=== INFORMATION SUPPLIED ===

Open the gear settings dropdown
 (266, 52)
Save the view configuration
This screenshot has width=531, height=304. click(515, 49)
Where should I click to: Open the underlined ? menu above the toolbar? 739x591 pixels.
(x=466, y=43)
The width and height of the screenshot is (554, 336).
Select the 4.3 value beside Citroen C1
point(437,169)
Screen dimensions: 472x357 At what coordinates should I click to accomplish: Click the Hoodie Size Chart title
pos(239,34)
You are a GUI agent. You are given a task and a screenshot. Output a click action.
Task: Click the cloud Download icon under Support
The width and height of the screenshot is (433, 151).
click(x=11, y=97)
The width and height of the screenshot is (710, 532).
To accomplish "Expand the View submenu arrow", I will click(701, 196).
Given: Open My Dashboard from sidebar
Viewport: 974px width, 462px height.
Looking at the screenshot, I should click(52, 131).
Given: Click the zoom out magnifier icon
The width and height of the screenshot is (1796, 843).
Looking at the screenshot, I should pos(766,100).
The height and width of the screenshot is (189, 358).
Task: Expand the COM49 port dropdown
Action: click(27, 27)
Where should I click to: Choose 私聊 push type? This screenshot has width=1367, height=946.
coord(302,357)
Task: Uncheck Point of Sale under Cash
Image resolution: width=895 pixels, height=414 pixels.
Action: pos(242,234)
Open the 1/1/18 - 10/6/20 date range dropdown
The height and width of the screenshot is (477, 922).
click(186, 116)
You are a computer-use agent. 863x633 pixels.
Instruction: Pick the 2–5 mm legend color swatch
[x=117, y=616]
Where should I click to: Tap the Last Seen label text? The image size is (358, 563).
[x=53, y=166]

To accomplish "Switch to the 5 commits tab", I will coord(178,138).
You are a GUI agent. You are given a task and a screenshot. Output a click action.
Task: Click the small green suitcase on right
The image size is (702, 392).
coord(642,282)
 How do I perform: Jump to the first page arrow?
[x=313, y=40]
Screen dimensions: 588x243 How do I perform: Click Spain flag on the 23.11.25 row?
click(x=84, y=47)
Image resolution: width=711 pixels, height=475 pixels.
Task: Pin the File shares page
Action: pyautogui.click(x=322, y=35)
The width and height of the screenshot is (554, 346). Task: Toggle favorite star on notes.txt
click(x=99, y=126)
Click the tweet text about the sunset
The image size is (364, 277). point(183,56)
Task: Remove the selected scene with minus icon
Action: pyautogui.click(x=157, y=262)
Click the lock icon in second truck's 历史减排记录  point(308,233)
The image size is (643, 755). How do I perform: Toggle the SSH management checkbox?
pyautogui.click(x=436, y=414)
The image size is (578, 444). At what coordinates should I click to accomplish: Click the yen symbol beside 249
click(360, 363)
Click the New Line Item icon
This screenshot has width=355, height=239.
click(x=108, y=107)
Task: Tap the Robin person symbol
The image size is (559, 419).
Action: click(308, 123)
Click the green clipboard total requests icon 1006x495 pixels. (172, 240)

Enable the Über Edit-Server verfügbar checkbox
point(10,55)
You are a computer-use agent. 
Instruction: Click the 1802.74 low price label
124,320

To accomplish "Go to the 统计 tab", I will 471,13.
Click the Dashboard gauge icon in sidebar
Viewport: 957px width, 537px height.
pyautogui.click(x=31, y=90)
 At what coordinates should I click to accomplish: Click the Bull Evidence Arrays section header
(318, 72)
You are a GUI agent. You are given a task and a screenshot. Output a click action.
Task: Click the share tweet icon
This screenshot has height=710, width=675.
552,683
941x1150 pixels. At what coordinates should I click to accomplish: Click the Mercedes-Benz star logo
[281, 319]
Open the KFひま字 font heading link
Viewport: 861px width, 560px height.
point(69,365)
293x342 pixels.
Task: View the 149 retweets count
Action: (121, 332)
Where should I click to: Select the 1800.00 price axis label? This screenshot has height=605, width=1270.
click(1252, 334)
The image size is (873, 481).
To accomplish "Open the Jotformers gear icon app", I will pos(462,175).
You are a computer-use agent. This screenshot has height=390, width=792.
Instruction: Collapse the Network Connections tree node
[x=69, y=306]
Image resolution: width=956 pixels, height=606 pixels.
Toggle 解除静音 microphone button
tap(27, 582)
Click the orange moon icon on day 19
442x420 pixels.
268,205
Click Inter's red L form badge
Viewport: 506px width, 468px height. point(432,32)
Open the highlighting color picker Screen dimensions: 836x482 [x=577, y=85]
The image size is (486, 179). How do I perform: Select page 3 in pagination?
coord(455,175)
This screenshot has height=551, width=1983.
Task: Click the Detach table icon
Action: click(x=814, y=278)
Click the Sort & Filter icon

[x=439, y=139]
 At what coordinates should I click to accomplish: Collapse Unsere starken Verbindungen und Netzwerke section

===

Find the word "sidebar" in the entries and show each line where it is found.

> _EXERCISE RESPONSE_
Given: Open My Dashboard from sidebar
Click the Dashboard gauge icon in sidebar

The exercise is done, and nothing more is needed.